Grafisch ist A4 Games’ (eine Splittergruppe der S.T.A.L.K.E.R.-Macher) Erstling der Oberhammer. Anders können wir es nicht ausdrücken... Die Levelabschnitte sind fantastisch düster und super detailreich gestaltet, und die grafischen Effekte (hochauflösende Texturen, Tiefenschärfefilter, volumetrischer Rauch und die Licht- und Schatteneffekte) wirken bis Dato atemberaubend realistisch. Vor allem in den Metrostationen gibt es so viel zu beobachten und zu belauschen, dass man dort minutenlang absichtlich verweilt, um möglichst viel der bedrückenden Atmosphäre in sich aufzusaugen. Leichen der sehr lebensecht animierten Charaktere müssen außerdem händisch durchsucht werden, indem man die einzelnen Taschen der leblosen Körper anklickt.

Leider gibt es einen großen Wermutstropfen, nämlich die relativ kurze Spielzeit von ca. 9 - 11 Stunden. Man wird aber durch Steam-basierte Errungenschaften dazu animiert mehrere Anläufe zu unternehmen, denn man kann in dem enormen Detailreichtum leicht mal nützliche Objekte übersehen. Für eine Errungenschaft muss man z.B. alle herumliegenden Clips (Magazine/Geld) im Spiel finden, weshalb man tatsächlich noch die eine oder andere Überraschung erlebt...

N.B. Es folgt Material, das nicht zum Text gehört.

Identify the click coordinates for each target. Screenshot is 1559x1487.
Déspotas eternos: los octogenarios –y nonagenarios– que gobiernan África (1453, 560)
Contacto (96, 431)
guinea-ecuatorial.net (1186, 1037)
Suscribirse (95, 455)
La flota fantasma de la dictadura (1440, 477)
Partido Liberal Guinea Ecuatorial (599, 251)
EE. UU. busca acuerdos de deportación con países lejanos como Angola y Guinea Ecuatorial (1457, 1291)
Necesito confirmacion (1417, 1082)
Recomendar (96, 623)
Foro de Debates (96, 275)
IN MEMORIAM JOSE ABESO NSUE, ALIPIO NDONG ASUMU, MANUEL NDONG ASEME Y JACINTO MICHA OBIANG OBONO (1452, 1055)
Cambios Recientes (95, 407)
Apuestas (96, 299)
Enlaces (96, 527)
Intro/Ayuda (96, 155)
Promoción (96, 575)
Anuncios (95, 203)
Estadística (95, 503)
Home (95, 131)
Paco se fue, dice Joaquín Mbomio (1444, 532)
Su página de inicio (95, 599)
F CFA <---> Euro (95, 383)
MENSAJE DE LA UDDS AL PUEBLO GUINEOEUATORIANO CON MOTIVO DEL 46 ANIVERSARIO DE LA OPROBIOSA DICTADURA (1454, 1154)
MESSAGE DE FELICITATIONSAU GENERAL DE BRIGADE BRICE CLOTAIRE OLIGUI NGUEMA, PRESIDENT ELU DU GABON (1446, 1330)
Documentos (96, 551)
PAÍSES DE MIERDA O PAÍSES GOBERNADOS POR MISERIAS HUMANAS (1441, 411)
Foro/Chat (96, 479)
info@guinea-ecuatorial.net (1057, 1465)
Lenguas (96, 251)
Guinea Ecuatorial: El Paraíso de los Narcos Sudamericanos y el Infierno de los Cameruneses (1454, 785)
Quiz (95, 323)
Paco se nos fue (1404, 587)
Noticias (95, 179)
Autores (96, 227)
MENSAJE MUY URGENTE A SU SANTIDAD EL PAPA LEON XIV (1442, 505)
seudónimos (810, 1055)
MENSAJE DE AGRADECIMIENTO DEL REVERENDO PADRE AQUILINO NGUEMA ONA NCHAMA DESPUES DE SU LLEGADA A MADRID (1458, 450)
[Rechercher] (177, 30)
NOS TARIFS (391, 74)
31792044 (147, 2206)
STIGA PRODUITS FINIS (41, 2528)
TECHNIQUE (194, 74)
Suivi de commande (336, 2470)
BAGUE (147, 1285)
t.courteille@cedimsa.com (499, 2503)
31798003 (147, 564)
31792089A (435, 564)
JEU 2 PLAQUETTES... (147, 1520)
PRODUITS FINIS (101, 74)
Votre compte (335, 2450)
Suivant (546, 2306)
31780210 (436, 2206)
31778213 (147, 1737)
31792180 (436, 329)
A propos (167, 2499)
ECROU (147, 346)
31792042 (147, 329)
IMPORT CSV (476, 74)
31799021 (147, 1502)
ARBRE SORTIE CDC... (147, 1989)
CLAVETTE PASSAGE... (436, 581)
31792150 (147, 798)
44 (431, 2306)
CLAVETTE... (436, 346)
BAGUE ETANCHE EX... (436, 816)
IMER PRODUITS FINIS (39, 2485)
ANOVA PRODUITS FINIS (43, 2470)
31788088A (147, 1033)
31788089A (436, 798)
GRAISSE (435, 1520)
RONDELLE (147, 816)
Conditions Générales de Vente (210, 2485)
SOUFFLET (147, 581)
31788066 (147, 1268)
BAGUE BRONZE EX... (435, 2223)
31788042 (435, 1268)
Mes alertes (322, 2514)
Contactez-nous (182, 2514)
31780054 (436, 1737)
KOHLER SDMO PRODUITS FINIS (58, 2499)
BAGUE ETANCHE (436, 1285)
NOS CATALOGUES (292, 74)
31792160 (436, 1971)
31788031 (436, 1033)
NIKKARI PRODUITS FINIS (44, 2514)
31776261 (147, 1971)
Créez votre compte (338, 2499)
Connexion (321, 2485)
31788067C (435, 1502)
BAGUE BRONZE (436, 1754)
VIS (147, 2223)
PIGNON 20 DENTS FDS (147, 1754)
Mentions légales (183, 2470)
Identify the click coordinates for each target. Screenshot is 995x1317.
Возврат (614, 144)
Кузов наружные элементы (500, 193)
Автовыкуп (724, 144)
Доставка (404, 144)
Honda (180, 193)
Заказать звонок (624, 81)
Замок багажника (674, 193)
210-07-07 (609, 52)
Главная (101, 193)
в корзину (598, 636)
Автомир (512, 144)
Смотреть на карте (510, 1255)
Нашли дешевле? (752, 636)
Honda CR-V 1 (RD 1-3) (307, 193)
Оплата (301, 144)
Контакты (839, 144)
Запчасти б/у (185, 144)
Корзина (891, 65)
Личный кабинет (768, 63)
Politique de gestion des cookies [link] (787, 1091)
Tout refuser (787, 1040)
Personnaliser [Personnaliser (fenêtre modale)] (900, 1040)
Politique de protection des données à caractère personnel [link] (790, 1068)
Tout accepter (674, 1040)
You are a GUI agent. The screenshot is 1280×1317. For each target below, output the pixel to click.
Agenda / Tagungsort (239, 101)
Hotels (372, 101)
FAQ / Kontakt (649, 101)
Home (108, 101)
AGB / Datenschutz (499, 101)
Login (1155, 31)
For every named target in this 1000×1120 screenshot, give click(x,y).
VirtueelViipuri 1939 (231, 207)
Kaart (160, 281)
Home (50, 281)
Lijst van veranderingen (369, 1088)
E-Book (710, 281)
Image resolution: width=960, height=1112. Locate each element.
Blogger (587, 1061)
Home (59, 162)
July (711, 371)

Leider ist die deutsche Synchronisation (vor allem wegen der Wahl der Stimmen) nicht besonders gut gelungen. Wir haben schnell wieder auf die englische Sprachfassung mit deutschen Untertiteln umgeschaltet, da vor allem Artjoms Dialekt, seine Stimme und Erzählweise sehr viel authentischer wirken.

Die Onlinekontenbindung über die bekannte Spieleplattform Steam erscheint in unseren Augen ziemlich frech, da es sich bei METRO 2033 nicht mal im Ansatz um einen Multiplayertitel handelt. Steam fungiert hier als reiner Kopierschutz und erschwert den Weiterverkauf des Spiels (man sollte sich also ein extra Konto allein für dieses Spiel anlegen). Auch wird es dadurch "quasi" unmöglich METRO 2033 ohne aktive Internetverbindung zu spielen.

Fazit: METRO 2033 ist der beste Horror-Shooter seit DEAD SPACE. Und wer glaubt er würde alle postapokalyptischen Szenarien bereits kennen, der sollte unbedingt mal einen Blick in die 2033er Metro Moskaus werfen! Wenn auch A4 Games eine Splittergruppe der Macher von S.T.A.L.K.E.R. ist, so sind die beiden Spiele überhaupt nicht miteinander zu vergleichen. METRO 2033 ist spieltechnisch und grafisch noch viel atemberaubender inszeniert, und verdient alleine deshalb eine sehr gute Wertung, trotz relativ geringer Spielzeit. Ein Computerspiel wie ein verdammt actionreicher und äußerst gruseliger Kinofilm!